DIRECTIONS FOR THIS TASK =>
Would you print the records below word for word, without the pictures?

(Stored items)
------------------------------------------------------------
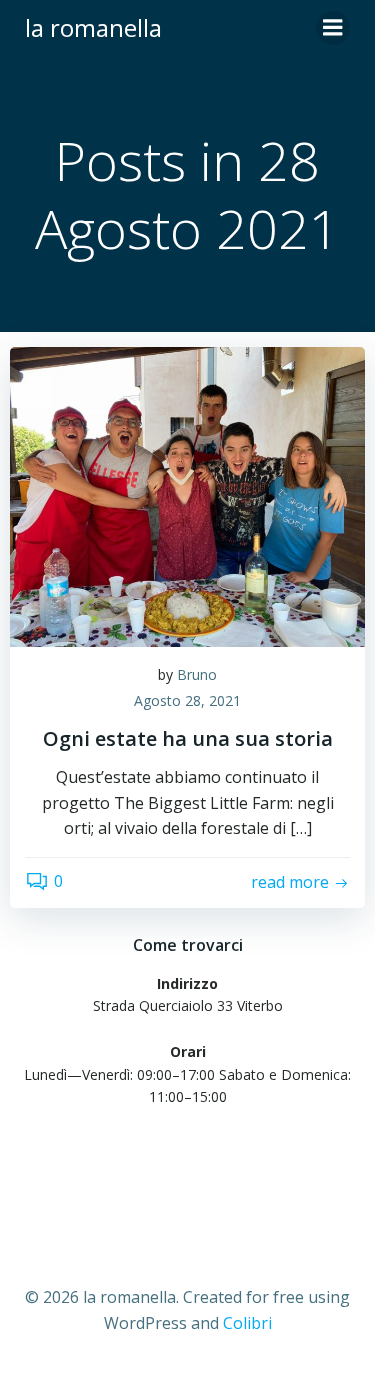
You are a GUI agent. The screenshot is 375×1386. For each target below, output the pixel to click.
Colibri (247, 1323)
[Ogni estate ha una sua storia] (187, 495)
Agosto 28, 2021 (187, 700)
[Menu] (333, 28)
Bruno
------------------------------------------------------------
OUTPUT OF THE TASK =>
You are a GUI agent. The screenshot is 375×1386. For each target below, output the pixel to click.
Colibri (247, 1323)
[Ogni estate ha una sua storia] (187, 495)
Agosto 28, 2021 (187, 700)
[Menu] (333, 28)
Bruno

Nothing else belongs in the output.